Cecilia's face set. "Nicholas, you're sadly indisposed. You need not go with Thomas."
With infinite gentleness Renzi turned to her. "Dear sister, but I do."
"Come!" The voice from inside the admiral's office was deep and authoritative.
Kydd entered cautiously as the flag-lieutenant intoned, "Commander Kydd, sir," then left, closing the door soundlessly after him.
Admiral Lockwood looked up from his papers, appraised Kydd for some seconds, then rose from his desk. He was a big man and, in his gold lace, powerfully intimidating. "Mr Kydd, I had been expecting you before now, sir. You're aware we'll be at war with Mr Bonaparte shortly?"
"Aye, sir," Kydd replied respectfully. It was not the navy way to offer excuses, whatever their merit.
"Hmm. The Admiralty seems to think well enough of you. Desires me to give you early employment." The gaze continued, considering, thoughtful.

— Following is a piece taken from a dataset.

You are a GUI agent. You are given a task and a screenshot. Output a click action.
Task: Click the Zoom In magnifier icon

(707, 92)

"Now I can give you an immediate command"—Kydd's heart leapt—"in the Sea Fencibles. The whole coast from Exmouth to the Needles. Eighty miles, two hundred men. Immediate command! What do you say, sir?"

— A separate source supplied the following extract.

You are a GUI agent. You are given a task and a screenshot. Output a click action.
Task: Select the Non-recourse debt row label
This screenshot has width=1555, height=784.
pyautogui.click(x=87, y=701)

Kydd had no wish to take a passive role ashore with a body of enthusiastic amateurs and fishermen watching and waiting on the coast. He clung stubbornly to his hopes. "Er, that's very generous in ye, sir, but I had hoped f'r a—f'r a command at sea, sir."
"At sea!" Lockwood sighed. "As we all do, Mr Kydd." He came round the desk and stood before Kydd, legs braced as though on a quarterdeck. "You've come at it rather late for that. For weeks now I've had all the harum-scarum young bloods to satisfy and you as commander and not a lieutenant . . ."

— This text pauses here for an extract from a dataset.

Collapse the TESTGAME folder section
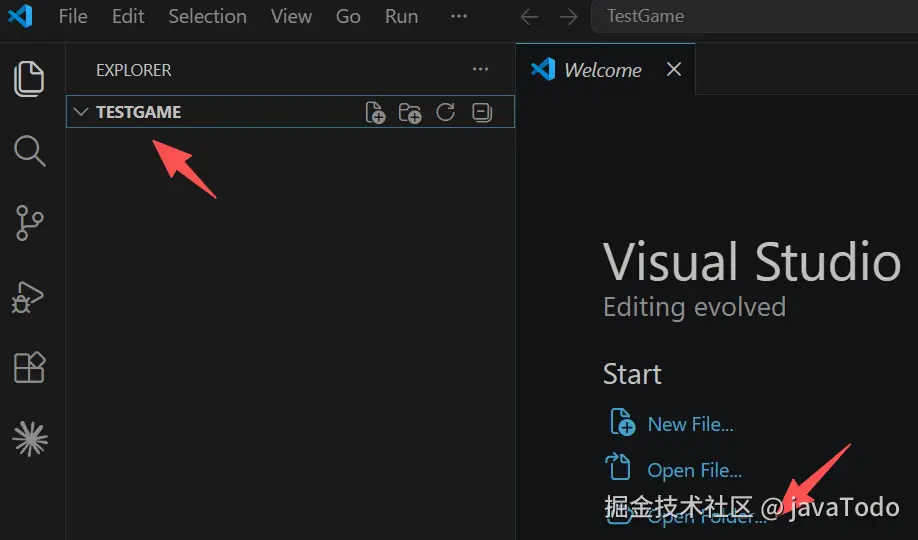 tap(82, 112)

It had come back to haunt Kydd yet again: as a lieutenant he could be put instantly in any one of the large number of cutters, brigs, armed schooners and the like, but as a commander only a sloop as befitting his rank would do. "Ah—I have it. Command? How do you feel about taking Brunswick, seventy-four, to the Leeward Islands, hey?"
A two-decker ship-of-the-line to the Caribbean? Kydd was dumbstruck. Was the admiral jesting? Where was the joke? Then he realised: the only way he could captain a seventy-four was if she was going to sail en flûte—all her guns removed to make room for troops and stores, a glorified transport, which would effectively remove him from the scene of action. "Sir, if y' please, I'd rather—"
"Yes, yes, I know you would, but almost everything that swims is in commission now. Don't suppose Volcano, fire-ship, appeals? No? Oh—I nearly forgot. Eaglet! Fine ship-sloop, in dock for repair. Confidentially, I rather fancy that, after the court meets, her present commander may find himself removed for hazarding his vessel and then we'll have to find somebody, hey?"
Kydd realised he had probably reached the end of the admiral's patience and, in any case, a ship-rigged sloop was an attractive proposition. "That would suit me main well, sir, I thank—"
"But then again . . ." Lockwood seemed to have warmed to him. His brow furrowed and he faced Kydd directly now. "It's only proper to tell you, Eaglet will be long in repair. There is one other in my gift—but again, to be fair, no one seems keen to take her. That's probably because she's a trifle odd in her particulars, foreign-built, Malta, I think. Now if you'd be—"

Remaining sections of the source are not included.